Data ▸
::::
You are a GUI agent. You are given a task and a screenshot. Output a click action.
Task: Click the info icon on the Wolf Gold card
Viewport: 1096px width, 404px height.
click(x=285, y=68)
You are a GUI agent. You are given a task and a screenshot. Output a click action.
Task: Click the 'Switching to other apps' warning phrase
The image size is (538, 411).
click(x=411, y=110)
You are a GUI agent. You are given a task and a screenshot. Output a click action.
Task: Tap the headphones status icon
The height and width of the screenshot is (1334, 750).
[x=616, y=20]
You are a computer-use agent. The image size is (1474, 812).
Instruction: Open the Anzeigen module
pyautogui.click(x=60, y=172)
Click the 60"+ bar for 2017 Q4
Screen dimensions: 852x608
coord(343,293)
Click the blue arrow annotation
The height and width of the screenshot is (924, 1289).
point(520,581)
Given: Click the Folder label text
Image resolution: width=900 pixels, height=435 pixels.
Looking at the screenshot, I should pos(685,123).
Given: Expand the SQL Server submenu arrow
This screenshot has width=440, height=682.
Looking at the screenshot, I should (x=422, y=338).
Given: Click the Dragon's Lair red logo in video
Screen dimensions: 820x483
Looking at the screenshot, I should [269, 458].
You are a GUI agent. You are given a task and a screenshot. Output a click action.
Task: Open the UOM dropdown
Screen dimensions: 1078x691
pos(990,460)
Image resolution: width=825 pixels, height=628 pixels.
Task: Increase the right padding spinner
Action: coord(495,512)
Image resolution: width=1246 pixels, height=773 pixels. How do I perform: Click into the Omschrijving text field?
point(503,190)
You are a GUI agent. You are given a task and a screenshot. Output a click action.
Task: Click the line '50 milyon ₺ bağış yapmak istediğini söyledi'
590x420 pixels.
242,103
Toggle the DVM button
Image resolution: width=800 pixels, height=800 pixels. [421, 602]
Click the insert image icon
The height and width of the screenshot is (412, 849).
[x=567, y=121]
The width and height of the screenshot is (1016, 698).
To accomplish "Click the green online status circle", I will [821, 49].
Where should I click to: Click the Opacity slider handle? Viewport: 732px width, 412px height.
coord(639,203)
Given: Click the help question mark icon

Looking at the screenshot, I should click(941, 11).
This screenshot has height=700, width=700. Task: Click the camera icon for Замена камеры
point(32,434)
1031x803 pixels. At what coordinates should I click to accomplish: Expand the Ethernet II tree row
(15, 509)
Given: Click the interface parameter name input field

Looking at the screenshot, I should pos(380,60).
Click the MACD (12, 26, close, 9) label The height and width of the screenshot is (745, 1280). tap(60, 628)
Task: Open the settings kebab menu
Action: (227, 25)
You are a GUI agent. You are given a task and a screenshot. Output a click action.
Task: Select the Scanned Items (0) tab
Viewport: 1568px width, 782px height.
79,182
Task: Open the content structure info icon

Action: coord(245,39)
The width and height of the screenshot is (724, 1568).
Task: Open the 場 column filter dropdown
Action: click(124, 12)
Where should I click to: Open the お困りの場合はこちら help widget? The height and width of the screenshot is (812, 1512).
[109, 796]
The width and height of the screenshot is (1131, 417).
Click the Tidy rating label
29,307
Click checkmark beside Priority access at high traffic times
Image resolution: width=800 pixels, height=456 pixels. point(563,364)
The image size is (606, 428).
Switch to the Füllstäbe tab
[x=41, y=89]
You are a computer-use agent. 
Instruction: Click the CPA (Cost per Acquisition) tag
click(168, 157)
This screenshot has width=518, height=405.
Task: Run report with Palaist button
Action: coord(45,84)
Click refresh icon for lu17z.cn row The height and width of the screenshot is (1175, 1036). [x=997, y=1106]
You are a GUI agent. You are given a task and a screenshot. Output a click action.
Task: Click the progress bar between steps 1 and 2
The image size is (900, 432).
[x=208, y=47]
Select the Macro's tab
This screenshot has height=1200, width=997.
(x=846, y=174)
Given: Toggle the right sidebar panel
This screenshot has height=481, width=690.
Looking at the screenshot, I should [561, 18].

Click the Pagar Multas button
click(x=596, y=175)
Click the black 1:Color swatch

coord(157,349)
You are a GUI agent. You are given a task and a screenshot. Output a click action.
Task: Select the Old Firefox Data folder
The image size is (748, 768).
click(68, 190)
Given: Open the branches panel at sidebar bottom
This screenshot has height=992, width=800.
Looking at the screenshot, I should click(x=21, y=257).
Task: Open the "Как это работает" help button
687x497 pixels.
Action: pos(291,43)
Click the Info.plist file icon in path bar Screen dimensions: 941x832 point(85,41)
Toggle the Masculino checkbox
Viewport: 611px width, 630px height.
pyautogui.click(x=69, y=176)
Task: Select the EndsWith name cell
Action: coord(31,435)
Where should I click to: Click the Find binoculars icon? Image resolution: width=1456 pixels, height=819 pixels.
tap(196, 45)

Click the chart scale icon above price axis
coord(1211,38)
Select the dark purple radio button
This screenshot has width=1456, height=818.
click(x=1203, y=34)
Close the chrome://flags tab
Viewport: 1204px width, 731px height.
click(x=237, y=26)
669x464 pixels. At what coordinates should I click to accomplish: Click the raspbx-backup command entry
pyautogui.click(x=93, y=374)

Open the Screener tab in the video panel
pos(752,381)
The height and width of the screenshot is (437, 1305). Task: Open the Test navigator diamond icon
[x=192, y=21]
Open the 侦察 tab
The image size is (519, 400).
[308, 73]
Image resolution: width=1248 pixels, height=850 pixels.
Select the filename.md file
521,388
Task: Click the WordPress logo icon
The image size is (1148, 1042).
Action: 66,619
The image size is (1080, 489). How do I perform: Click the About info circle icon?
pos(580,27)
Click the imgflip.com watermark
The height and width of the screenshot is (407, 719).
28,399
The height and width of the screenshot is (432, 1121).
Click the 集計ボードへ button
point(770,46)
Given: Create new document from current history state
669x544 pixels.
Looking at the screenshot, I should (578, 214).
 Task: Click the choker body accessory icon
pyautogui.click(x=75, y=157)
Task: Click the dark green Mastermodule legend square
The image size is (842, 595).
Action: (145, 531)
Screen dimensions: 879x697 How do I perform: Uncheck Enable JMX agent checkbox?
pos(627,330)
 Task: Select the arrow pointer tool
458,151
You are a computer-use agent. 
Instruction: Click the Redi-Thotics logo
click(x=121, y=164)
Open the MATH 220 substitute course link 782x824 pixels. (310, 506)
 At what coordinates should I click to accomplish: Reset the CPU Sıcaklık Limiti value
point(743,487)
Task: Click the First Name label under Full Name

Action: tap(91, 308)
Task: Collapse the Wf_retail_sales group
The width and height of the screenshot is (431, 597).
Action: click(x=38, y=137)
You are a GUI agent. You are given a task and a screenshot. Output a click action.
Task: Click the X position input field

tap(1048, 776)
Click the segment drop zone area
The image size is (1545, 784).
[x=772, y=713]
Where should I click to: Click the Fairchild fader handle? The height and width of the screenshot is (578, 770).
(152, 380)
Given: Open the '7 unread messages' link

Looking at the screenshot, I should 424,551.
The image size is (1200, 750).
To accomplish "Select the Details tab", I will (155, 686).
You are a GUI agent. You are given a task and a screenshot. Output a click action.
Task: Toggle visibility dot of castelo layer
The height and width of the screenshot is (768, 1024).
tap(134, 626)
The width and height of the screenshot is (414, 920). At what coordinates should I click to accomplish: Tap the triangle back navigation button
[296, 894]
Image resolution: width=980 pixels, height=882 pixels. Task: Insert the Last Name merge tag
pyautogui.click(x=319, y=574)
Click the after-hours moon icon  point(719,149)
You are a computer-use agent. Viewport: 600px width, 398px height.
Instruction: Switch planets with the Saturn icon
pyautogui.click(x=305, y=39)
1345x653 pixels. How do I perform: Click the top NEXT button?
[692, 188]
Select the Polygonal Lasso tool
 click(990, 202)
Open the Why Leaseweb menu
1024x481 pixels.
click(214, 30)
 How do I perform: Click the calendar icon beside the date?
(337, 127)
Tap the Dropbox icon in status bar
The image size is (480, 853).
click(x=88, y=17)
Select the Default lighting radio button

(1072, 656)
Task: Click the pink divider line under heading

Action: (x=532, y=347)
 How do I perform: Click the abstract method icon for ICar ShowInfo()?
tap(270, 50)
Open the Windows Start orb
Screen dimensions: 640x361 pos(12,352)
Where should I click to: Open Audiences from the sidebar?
::::
Task directions ▸
Take the lines from the one containing "Open the Windows Start orb" to the last line of the material above and write them out exactly.

Answer to this exercise ▸
Open the Windows Start orb
Screen dimensions: 640x361 pos(12,352)
Where should I click to: Open Audiences from the sidebar?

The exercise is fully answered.